From the earliest days of the Church, this season of Lent provided a special time characterized by a tone of sobriety. It is a somber season, but not a sad season. We are not called to wear long, unhappy faces, but Lent offers us a welcome opportunity to reorder our priorities, to set ourselves back on the right path, to adjust our attitude toward God and neighbor, to be more disciplined in our lives as disciples. Yes, being faithful in worshipping with the community, more attentive to daily prayer and in prayers for others, both giving up and taking on things that may be seen as something like an athlete in training.
It is a good time to recognize temptations that so easily distract us, divert us from the Christian path. Jesus faced temptations: the temptation to dazzle people with great miracles like turning stone to bread or hurling himself from the pinnacle of the temple or assuming political power. But that was not the direction he would take in life. His path would take him to the cross. Yet that was not the end of the story as the day of Resurrection, Easter, demonstrated God’s power to overcome our two greatest enemies: sin and death.
When it comes down to what is most basic about Lent, for me it is the word DIRECTION that best sums it up. It is about where I am going in life. One of my favorite stories is about the great Supreme Court Justice, Oliver Wendell Holmes.
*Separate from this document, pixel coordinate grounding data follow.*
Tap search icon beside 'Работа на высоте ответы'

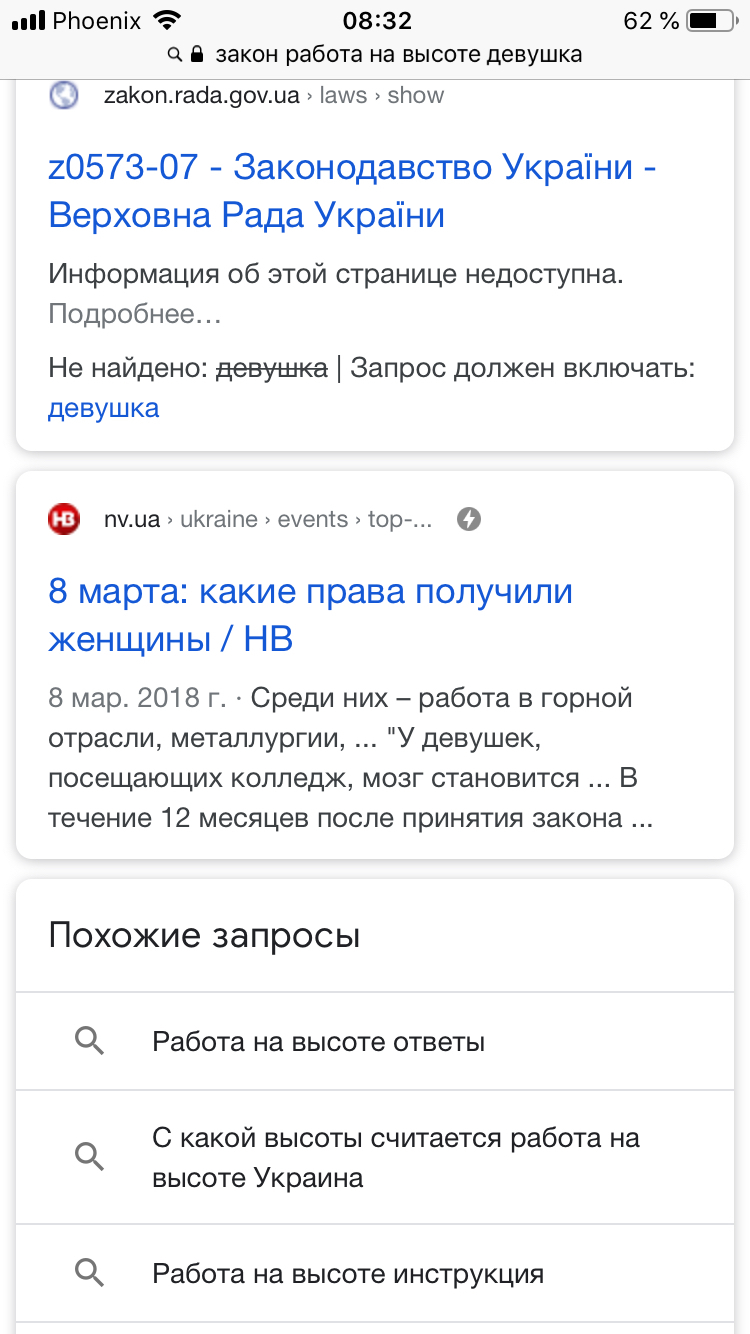pyautogui.click(x=90, y=1042)
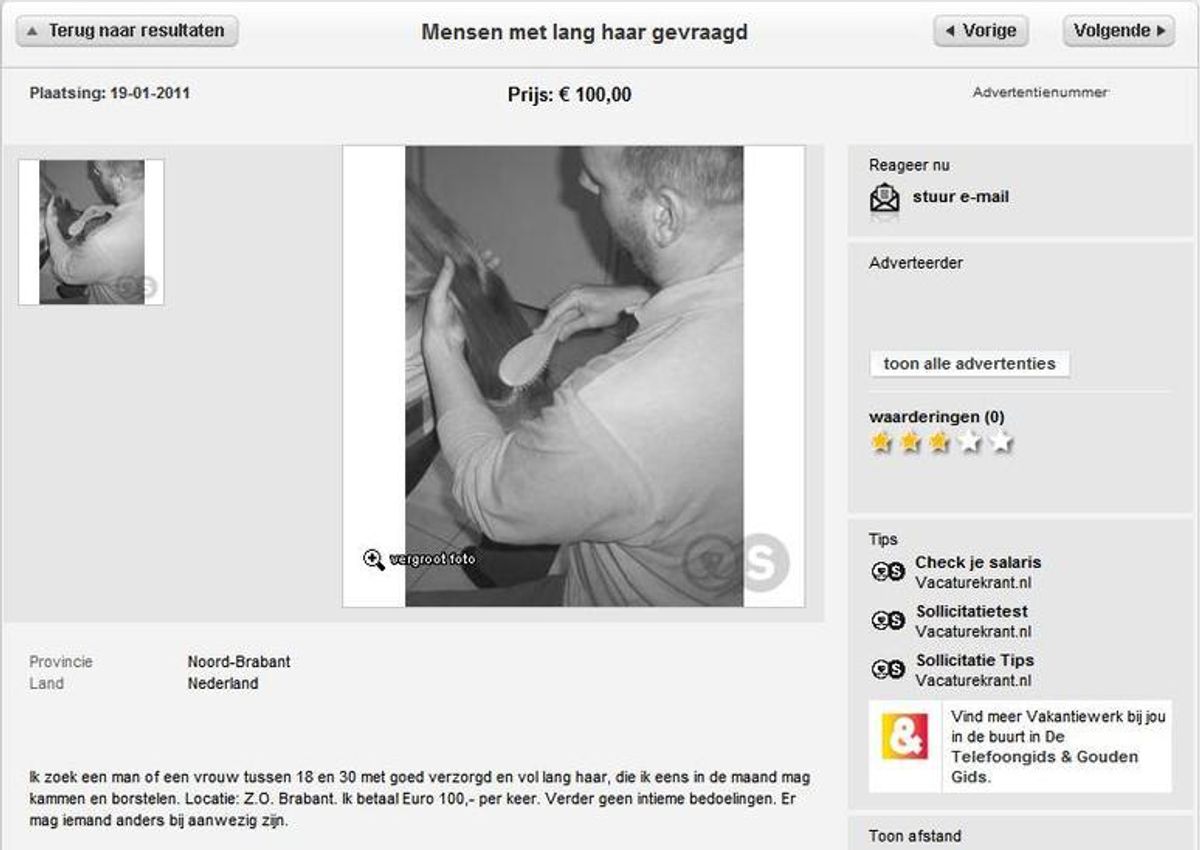Image resolution: width=1200 pixels, height=850 pixels.
Task: Click the envelope e-mail icon
Action: click(x=885, y=198)
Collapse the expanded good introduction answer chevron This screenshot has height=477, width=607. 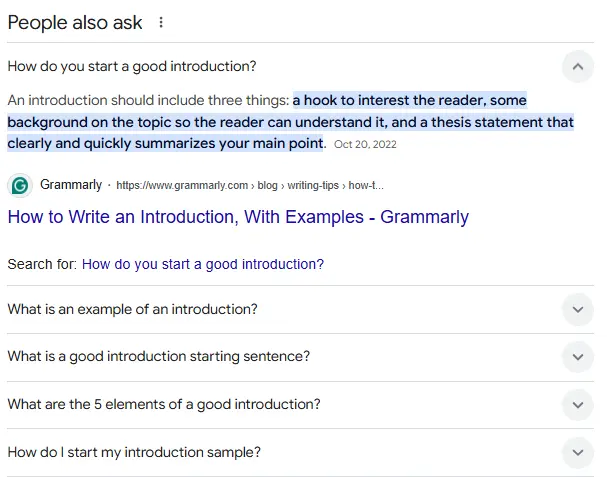577,67
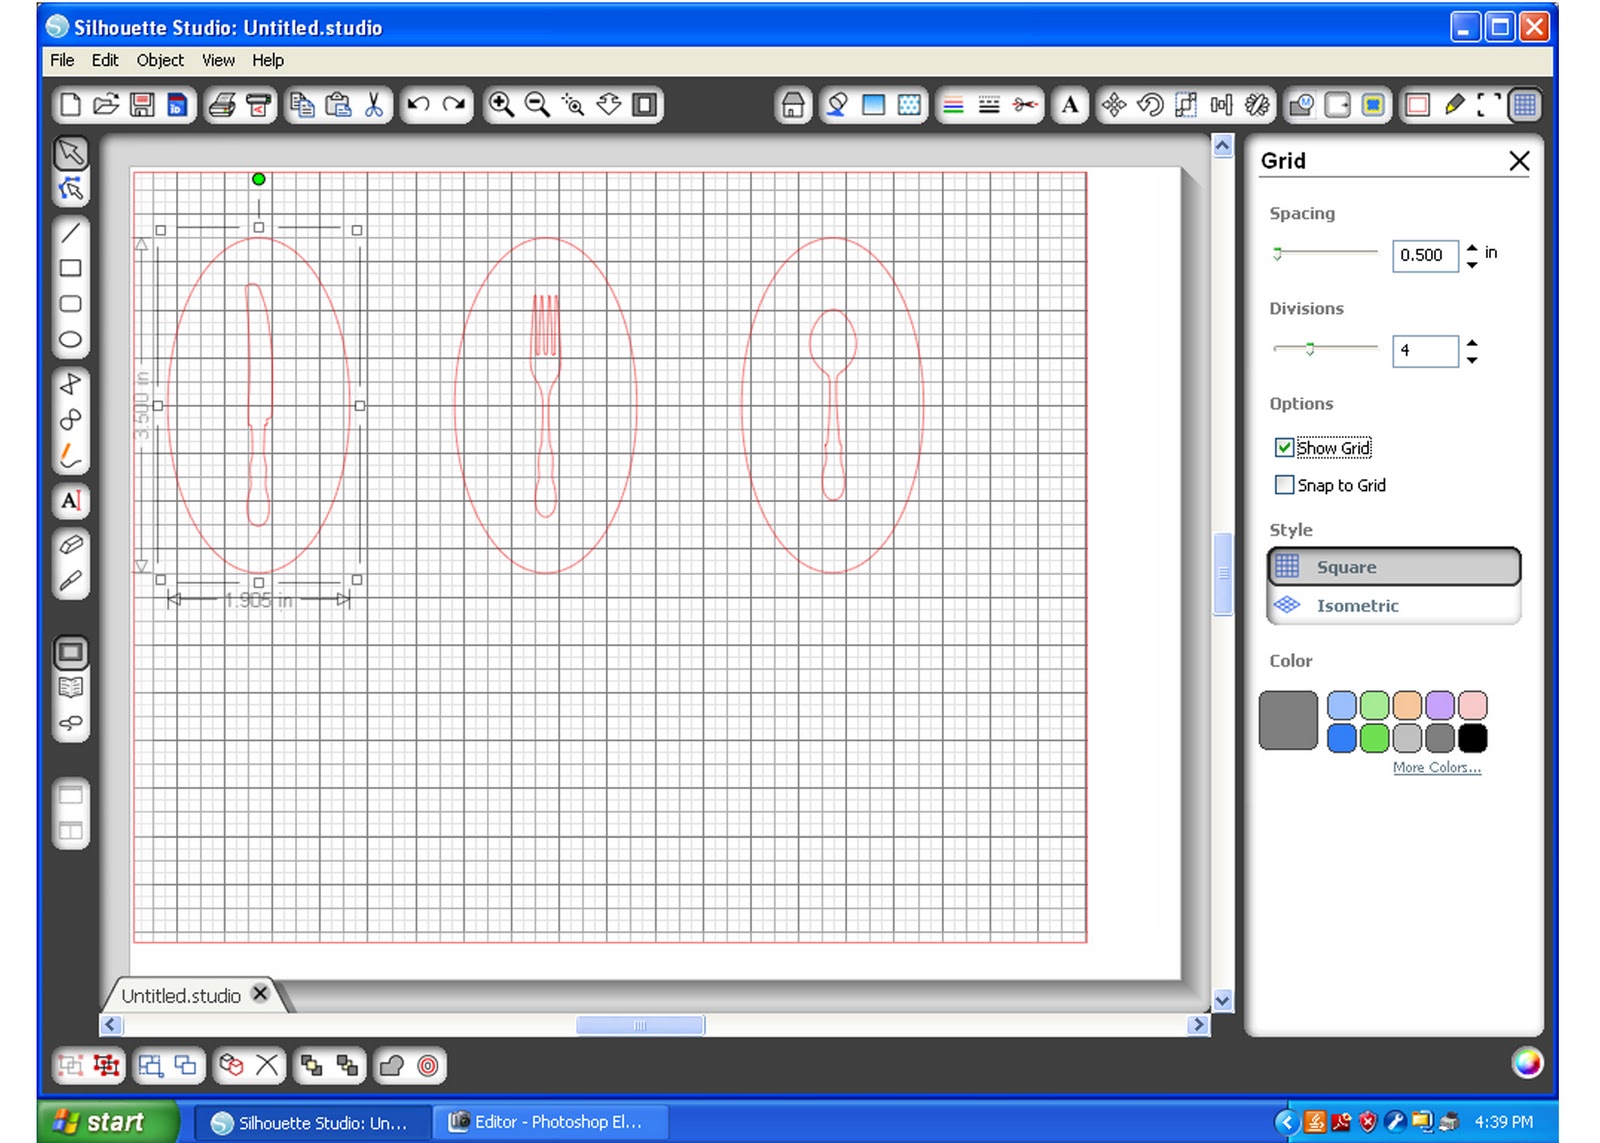Uncheck the Show Grid checkbox
Image resolution: width=1600 pixels, height=1143 pixels.
(x=1285, y=448)
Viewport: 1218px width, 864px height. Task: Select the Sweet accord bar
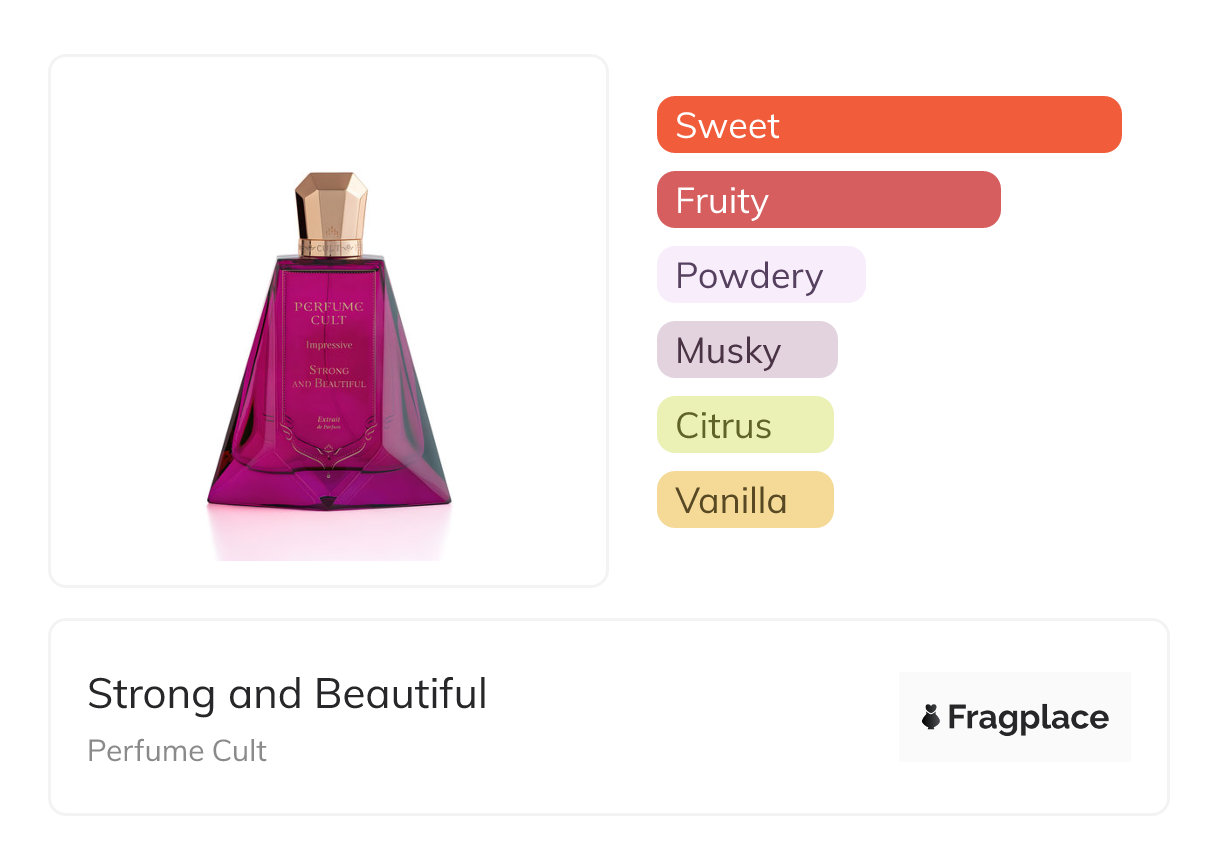[888, 125]
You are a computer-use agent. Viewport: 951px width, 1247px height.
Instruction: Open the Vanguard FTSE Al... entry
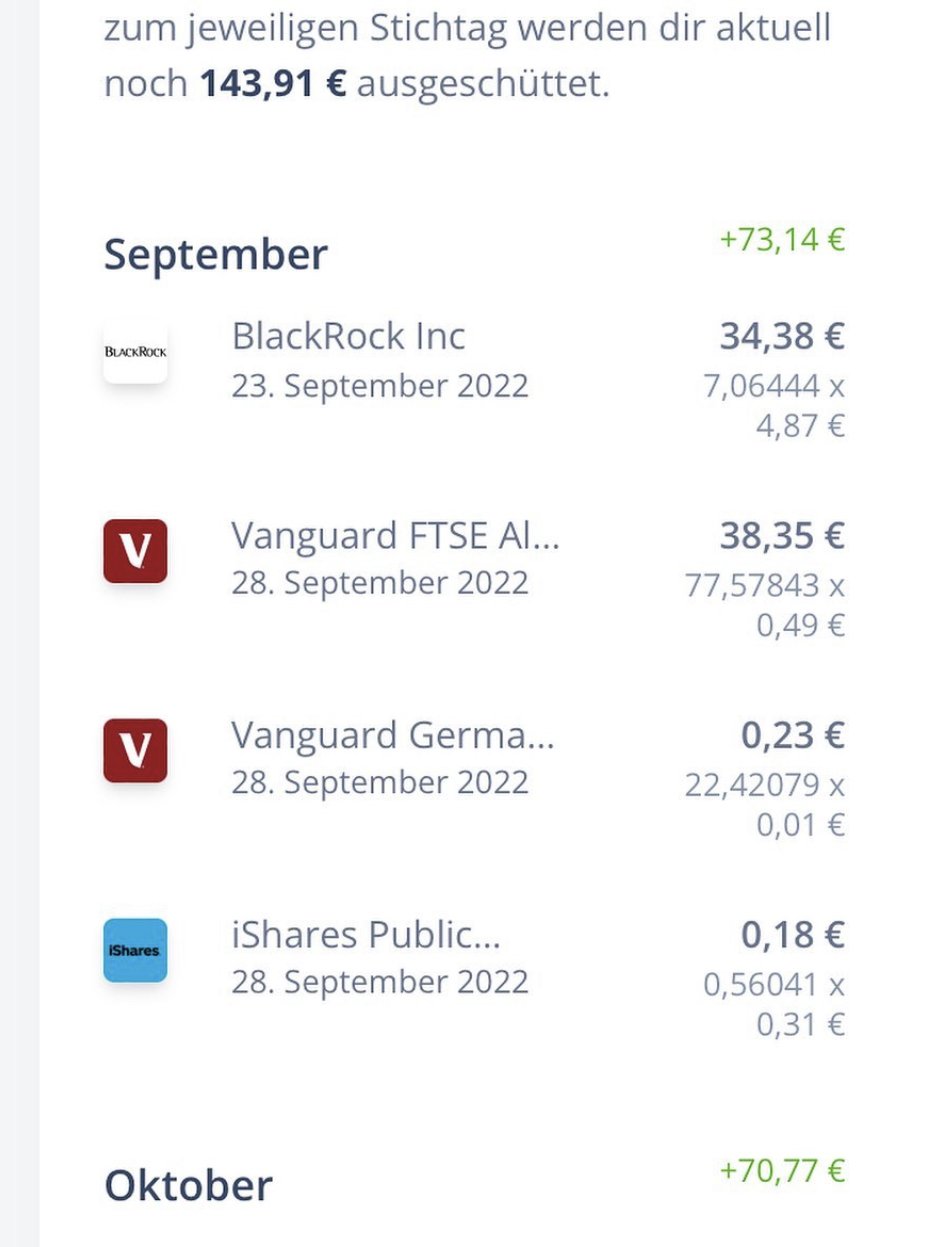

Holmes was getting on in years and was traveling on the railroad here in New England. When the conductor came to take the tickets, Holmes fished around in his pockets, but could not find his. He became increasingly agitated, whereupon the conductor, recognizing the great man, said, “Mr. Holmes do not worry. I’m sure that when you get home you will find your ticket and you can send it to the railroad.” Holmes exploded, “My good man, the question is not where is my ticket? The question is, “Where am I going?”
That’s a good Lenten question: Where am I going? Where are we going? One of the most precious gifts in life is to have a sense of direction and purpose. Much of it we get from our membership in communities: the family, the school, the neighborhood, the nation, the church. We work with and through others for common goals. We go beyond ourselves to join with others for larger purposes than ourselves.
One of the saddest things in life is to experience, or to see others experience, a sense of aimlessness, emptiness — a kind of wandering around without any sense of goals, purpose, direction or meaning.
Sadly such aimlessness is widespread in our society. There are all sorts of goods, goodies, and pleasures that promise to fulfill us, to make us feel successful and happy, but which often turn out to be shallow, hollow, banal, aimless. But contrast that sense of aimless wandering with the sense of direction we hear during Lent. God promises to make Abraham the leader of a great people who will no longer wander but find a homeland. Today God calls Moses in the burning bush to lead his people from the oppression of Pharoah to a new land, a promised land. Paul assures us that wherever we are in life, whatever temptations we face, God is with us. God is faithful, and God will strengthen us in our journey on the right path.
In the Gospel, Jesus calls us to repent, meaning to turn around and face God, to come back, to get a new sense of direction from this God of the Bible who refuses to let us wander off. The Bible is less about our search for God that God’s search for us!
These Lenten themes are, of course, good all year around. But as even the Puritans eventually discovered, there is a lot to be said for having special times of the year when we emphasize central truths of our faith . And the truth is all Christians—Episcopalians, Congregationalists, Roman Catholics, all of us — need to answer that question: Where are we going?